Abstract

Aqueous alkaline hydrolysis of bulk quantities and wastewater contaminated with high explosives is a promising technology for treatment and disposal of the worldwide surplus of munitions. We investigated the hydrolysis kinetics of the high explosives hexahydro-1,3,5-trinitro-1,3,5-triazine (RDX) and octahydro-1,3,5,7-tetranitro-1,3,5,7-tetrazocine (HMX) for temperatures ranging from 50 to 80 °C and in the pH range from 10 to 12. The experimental data were described using a pseudo-first-order model with subsequent calculation of second-order rate constants from experiments with excess hydroxide concentration. The temperature dependency of the rate constants was evaluated using the Arrhenius model. The activation energies were determined to be ERDX = 99.9 ± 1.9 kJ mol-1 and EHMX = 111.9 ± 0.8 kJ mol-1. The rate of HMX hydrolysis is much slower than the rate of RDX hydrolysis and may become rate limiting in the treatment of RDX/HMX mixtures.
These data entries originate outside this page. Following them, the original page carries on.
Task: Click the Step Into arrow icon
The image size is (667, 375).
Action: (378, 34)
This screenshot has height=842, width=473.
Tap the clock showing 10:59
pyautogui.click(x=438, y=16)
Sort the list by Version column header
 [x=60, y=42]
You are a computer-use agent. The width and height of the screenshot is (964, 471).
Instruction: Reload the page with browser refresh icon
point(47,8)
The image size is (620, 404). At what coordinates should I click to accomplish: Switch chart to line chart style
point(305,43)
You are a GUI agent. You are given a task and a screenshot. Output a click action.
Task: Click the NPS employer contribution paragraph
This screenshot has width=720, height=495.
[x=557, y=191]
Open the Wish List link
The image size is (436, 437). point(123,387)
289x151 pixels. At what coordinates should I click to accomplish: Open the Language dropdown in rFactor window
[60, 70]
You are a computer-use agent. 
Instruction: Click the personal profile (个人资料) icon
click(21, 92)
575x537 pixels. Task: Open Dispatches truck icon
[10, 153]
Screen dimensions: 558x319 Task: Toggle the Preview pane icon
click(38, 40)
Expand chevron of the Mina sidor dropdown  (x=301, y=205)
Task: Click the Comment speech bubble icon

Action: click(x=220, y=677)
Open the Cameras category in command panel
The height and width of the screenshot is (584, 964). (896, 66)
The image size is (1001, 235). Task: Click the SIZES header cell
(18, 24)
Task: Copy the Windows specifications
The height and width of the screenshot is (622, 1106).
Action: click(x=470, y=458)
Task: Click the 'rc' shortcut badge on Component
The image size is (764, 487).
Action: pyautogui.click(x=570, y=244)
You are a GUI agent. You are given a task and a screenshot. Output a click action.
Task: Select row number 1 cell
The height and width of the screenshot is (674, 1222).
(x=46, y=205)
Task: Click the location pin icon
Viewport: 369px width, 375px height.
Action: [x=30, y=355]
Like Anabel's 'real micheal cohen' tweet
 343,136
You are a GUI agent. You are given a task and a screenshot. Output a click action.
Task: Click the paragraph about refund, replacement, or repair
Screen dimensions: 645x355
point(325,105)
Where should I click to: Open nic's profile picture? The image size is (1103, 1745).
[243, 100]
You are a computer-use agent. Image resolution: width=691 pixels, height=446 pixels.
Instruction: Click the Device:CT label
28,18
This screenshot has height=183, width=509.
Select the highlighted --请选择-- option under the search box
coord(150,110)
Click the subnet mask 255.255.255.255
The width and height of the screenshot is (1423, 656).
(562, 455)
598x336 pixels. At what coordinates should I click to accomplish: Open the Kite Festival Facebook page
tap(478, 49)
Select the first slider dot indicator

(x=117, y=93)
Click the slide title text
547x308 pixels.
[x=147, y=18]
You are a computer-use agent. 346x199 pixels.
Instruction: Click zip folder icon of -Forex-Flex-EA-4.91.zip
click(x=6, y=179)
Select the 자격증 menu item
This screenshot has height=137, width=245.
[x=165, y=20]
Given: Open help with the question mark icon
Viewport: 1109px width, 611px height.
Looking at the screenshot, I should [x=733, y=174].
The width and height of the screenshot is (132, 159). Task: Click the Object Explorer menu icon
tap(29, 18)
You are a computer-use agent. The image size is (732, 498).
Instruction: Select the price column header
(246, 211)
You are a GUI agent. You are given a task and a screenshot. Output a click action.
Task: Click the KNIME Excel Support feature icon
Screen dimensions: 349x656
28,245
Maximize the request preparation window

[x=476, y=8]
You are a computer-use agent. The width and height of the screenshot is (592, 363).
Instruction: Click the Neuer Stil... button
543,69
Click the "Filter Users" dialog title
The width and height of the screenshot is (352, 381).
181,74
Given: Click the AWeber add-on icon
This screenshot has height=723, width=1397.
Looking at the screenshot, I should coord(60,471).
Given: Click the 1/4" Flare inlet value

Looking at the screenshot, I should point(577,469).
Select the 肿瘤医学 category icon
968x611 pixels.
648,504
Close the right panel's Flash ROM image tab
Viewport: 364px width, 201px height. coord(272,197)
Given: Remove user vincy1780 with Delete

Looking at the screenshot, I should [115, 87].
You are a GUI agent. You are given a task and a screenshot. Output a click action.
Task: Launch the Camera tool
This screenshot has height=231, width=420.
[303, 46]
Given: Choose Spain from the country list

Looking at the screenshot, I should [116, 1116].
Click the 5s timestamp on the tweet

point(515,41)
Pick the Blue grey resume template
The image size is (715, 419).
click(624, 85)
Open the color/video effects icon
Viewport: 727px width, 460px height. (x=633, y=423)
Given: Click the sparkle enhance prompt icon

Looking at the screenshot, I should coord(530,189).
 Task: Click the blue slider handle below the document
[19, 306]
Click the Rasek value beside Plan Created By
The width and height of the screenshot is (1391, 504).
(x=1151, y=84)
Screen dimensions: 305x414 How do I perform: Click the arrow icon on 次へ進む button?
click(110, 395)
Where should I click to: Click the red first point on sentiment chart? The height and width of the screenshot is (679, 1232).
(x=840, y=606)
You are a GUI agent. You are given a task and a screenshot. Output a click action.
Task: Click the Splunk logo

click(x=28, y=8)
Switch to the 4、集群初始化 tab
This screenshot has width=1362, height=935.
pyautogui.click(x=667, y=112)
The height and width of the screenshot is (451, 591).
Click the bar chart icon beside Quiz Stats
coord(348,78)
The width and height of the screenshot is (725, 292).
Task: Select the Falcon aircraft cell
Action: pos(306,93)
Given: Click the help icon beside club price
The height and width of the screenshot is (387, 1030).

The alkaline hydrolysis of RDX yields 1.6 M NO2-, 1.5 M HCOO-, 0.1 M CH3COO-, 1.1 M HCHO (11), 0.9 M NH3, 1.1 M N2O, and 0.34 M N2 per mol of RDX hydrolyzed. Acetate ion (CH3COO-) is a previously unknown end product of the alkaline hydrolysis of RDX. A mass balance showed a recovery of 94% carbon and 90% nitrogen. During GC/MS analysis of the end products, no further unknown products could be found. In batch desorption studies, it was also shown that RDX-laden activated carbon can be regenerated using alkaline hydrolysis (T = 80 °C, pH 12) and that the desorption of the hydrolysis products is complete.